M&A (Merger and acquisition) activity has hit the expressway in the last six months. But, the latest accounting standards could be a speed bump for the same for a short while. These new standards are called Ind-AS will require the companies to implement changes in their tax and revenue accounting practices. If these companies fail to structure their deals in accordance with the new standards Ind-AS, these deals might puncture in their balance sheets instead of boosting the same.
These new standards are expected to come into effect with the advent of the next fiscal year starting April 1, 2016. Average deals require between eight months and one year to be concluded. This means that if a company starts to discuss the deals now, these rules will come into effect around the end of the current fiscal year.
The private equity firms and companies have started re-looking the deal structures. Some have delayed plans as well, claim the experts. As per the tax experts, the companies might obtain a majority stake, but not completely. The rights of the minority shareholders will have an impact on the consolidation process.
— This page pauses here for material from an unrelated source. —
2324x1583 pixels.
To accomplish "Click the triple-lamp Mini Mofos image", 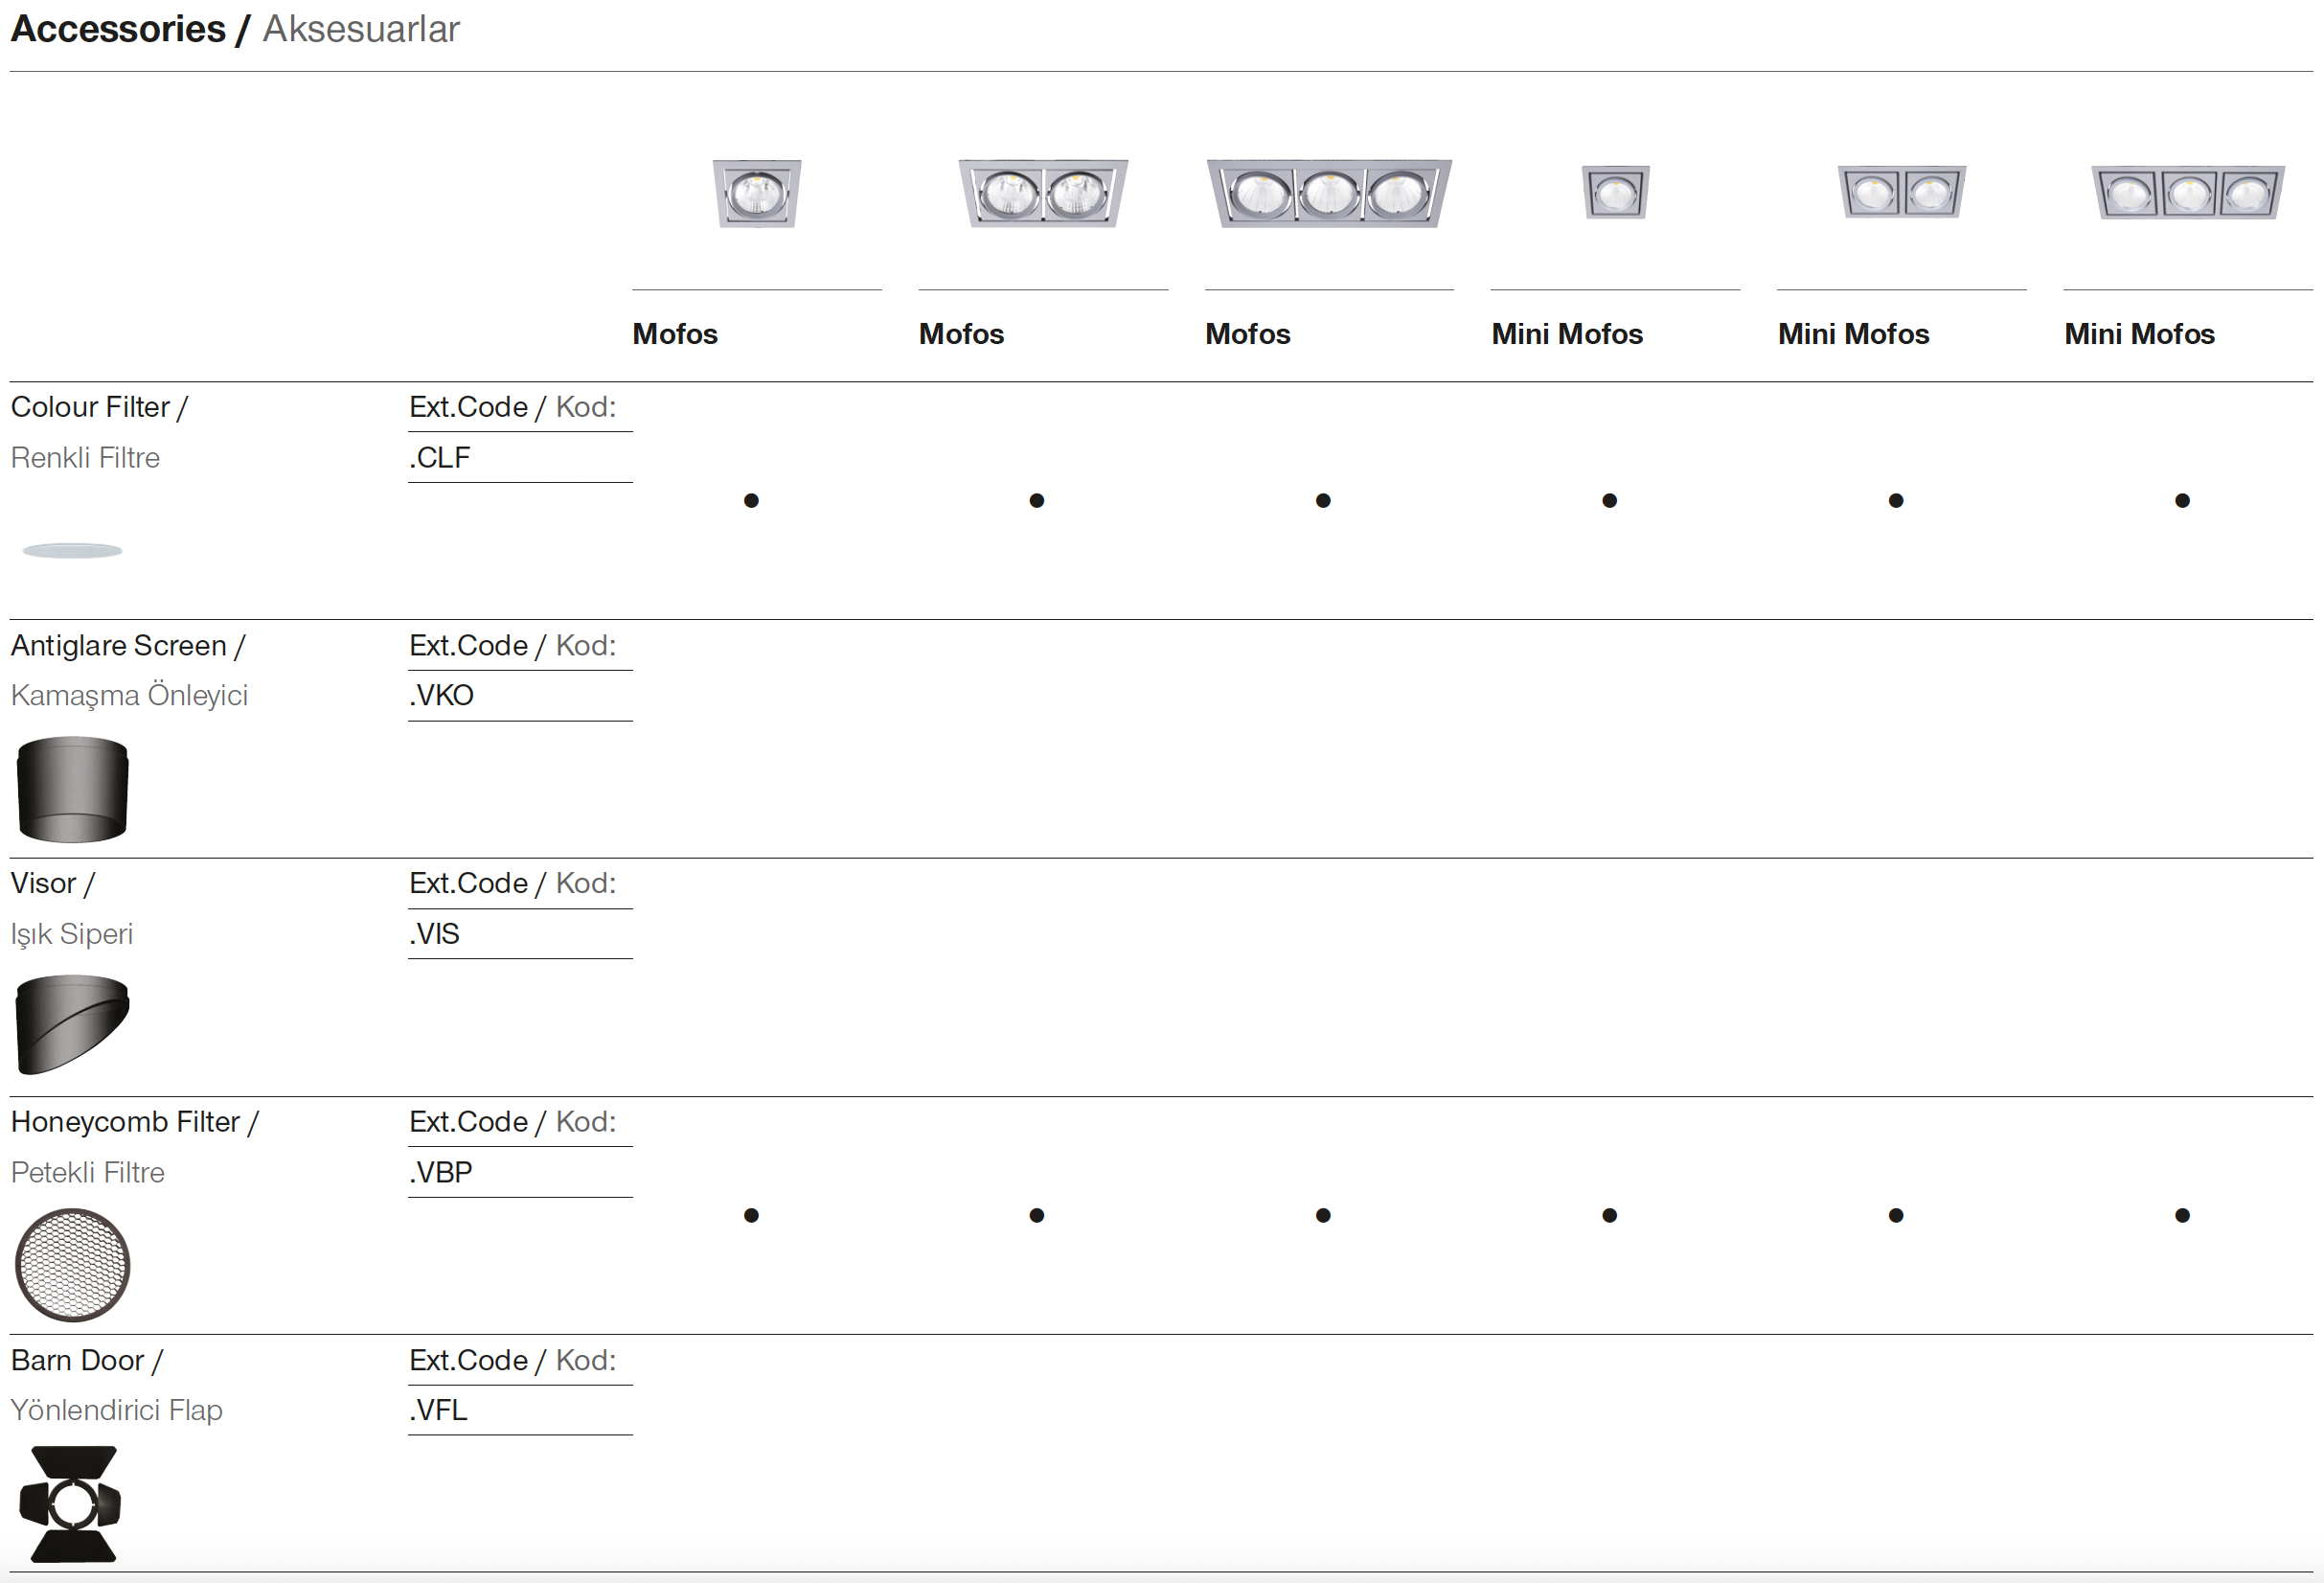I will coord(2187,192).
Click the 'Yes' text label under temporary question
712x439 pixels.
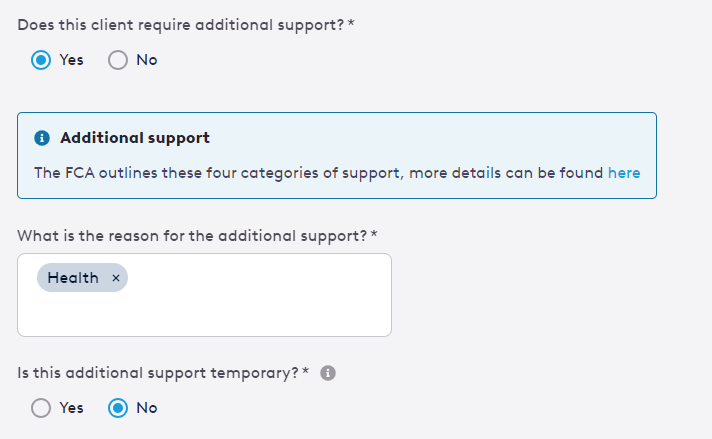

If these minority shareholders possess participative rights, the consolidation of the parent company will not be permitted as per the new standards.
Also, the payout of consideration is carried out depending on the target company’s performance. Some payouts could be considered as expenses tipping that the investor cannot claim the investment as an asset and make it a cost. Another impact that has made the investors worried is accounting for goodwill. As per the existing standards, goodwill cannot depreciate and it remains constant. Eventually, the value of the firm is higher than its financial value as the goodwill is also a part of the overall valuation. This will change with the implementation of the new accounting standards.
Besides these problems that will wipe the M&As’ values, the taxation might create new problems. The industry trackers claim that the deal structures become significant as ignoring the same might attract MAT (minimum alternate tax). The Indian law states that a company is accountable for MAT if it is paying a tax amount that is 18.5 percent of its book profit in a year.